Waly Diawara pense que les communautés aident à se protéger, pour échapper à la solitude, pour vivre selon des contraintes économiques, pour trouver du travail, pour aider un pays… Il comprend la peur des communautés religieuse. Aline Kemo remarquent que les enfants perdent les langues des pays, 250 langues au Cameroun et que ces communautés peuvent aussi aller vers une disparition. Pendant le débat, un musicien dans le public regrette que des « blancs » représentent des musiciens qui ne le sont pas dans des institutions. Une anthropologue « chinoise » ou pas, parle de « communauté sentimentale », si l’on a le choix de « garder des traditions ou de s’en éloigner » ou d’être en deux, en participant à des fêtes, comme le nouvel an chinois, si « la culture a une force incroyable pour retrouver ses racines ». Une personne insiste au final pour souligner que « s’il y a un problème, il faut en parler », et conclut « oui à la diversité positive, pour les communautés et non au communautarisme ». 
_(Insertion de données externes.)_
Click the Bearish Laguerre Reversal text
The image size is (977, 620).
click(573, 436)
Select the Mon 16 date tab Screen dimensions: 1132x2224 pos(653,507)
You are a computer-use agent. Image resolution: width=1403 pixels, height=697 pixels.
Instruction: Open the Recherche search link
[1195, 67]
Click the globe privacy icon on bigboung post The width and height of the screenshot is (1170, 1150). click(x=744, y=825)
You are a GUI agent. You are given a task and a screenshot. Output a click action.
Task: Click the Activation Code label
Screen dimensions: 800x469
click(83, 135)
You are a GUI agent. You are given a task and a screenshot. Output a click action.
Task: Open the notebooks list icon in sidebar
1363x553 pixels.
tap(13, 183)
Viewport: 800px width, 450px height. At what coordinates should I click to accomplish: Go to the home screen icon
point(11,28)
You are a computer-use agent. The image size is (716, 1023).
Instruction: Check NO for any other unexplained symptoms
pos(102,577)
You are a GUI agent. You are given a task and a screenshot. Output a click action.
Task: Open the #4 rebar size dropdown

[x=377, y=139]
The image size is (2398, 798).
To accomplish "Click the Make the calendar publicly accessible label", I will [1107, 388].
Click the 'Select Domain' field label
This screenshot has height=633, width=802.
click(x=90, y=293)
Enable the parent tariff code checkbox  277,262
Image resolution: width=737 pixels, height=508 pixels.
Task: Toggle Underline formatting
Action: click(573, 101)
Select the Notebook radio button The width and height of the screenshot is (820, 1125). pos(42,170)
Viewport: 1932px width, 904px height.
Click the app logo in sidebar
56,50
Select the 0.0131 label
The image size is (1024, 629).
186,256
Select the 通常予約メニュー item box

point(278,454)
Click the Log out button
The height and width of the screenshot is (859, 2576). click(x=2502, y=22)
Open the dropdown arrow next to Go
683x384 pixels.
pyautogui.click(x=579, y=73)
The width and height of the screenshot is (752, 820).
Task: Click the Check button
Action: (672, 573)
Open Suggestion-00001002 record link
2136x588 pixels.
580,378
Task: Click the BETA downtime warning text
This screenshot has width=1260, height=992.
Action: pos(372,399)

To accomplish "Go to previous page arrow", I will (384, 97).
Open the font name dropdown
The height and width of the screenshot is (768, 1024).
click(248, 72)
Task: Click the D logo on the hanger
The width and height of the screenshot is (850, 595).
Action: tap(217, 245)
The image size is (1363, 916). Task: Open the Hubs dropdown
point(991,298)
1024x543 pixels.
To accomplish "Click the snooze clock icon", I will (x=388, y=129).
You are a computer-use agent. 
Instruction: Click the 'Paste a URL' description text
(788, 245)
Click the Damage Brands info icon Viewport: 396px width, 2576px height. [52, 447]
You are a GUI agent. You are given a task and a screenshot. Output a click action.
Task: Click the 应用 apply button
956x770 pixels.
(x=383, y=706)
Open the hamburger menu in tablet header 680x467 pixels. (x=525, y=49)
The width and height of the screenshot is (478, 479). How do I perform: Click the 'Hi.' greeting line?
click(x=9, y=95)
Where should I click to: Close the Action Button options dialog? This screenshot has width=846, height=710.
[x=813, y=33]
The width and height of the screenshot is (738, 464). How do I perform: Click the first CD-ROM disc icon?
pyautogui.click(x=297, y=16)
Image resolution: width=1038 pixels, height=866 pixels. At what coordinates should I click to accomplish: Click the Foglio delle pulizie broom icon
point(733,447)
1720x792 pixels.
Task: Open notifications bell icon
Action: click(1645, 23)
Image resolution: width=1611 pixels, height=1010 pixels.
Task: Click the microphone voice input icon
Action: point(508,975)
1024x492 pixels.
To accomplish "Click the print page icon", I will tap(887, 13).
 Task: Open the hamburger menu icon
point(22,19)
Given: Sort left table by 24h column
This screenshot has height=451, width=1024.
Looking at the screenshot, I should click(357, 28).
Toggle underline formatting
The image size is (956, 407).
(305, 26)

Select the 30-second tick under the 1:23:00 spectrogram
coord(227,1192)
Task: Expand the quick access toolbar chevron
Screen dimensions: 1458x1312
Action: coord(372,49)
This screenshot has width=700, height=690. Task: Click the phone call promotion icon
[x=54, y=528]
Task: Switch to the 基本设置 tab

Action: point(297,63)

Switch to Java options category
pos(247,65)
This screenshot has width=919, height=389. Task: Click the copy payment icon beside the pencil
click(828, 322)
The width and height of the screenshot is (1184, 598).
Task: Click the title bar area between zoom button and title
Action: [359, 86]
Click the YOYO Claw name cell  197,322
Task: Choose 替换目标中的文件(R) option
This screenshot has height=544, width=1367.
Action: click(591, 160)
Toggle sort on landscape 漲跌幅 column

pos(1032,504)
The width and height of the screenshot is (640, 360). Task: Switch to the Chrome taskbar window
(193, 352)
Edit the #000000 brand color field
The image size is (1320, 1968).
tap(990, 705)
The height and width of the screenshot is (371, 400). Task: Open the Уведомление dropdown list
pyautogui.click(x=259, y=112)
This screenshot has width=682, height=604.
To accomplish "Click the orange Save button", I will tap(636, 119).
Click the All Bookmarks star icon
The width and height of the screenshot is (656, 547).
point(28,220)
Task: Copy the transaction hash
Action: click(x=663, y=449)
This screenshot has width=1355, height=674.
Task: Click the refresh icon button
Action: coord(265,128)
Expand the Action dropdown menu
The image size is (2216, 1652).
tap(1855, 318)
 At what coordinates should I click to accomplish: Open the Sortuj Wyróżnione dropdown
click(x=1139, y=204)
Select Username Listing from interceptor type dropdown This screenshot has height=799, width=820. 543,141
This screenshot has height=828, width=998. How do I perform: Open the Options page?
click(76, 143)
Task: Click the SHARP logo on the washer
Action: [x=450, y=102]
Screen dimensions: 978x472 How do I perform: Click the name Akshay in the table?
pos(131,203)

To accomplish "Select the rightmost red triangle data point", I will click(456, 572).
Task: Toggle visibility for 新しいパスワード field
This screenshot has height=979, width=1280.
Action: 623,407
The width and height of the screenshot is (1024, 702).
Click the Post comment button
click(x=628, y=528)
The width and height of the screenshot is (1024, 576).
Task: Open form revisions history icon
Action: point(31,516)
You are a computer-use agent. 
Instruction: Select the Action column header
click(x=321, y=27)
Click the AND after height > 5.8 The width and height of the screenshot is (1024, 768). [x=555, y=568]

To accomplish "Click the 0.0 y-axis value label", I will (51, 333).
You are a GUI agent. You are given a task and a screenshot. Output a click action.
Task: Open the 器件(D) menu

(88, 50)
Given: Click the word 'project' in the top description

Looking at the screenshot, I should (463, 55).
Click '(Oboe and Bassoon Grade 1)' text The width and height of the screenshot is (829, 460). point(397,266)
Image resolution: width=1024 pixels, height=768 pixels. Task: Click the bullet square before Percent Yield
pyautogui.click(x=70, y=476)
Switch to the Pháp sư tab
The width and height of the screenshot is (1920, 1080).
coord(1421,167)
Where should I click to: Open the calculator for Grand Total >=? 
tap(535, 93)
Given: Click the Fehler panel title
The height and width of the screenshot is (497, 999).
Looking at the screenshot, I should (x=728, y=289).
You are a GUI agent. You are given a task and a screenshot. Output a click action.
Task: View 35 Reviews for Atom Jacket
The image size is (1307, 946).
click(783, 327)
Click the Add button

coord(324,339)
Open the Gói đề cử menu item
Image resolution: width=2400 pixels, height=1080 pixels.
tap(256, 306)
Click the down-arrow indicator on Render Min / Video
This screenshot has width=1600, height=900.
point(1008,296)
Le message des sociologues est ensuite souligné par un spectacle. Les danseuses de l’association Indans'cité entraînées par le chorégraphe Jean Paul Mehansio, finissent par faire danser la moitié d’une salle soudain euphorique. C’est vrai que cette journée de débats sur des sujets difficiles a été extrêmement positive et sereine. Fallait-il une culture albertivillarienne particulière pour y arriver ?
Cela se termine par la pièce de théâtre ‘Winter Guests jouée par deux réfugié-e-s syriens, Aya Attrash et Yazan Hawash, qui est aussi palestinien, et mise en scène par Aurélie Ruby. Les 2 acteurs, actrices racontent leurs vraies histoires d’exil, pourtant tragique, avec beaucoup d’humour, et en dialoguant avec le public, par exemple à propos des langues française et arabe. Cet humour sur du tragique sera ainsi la conclusion d’une journée très très riche.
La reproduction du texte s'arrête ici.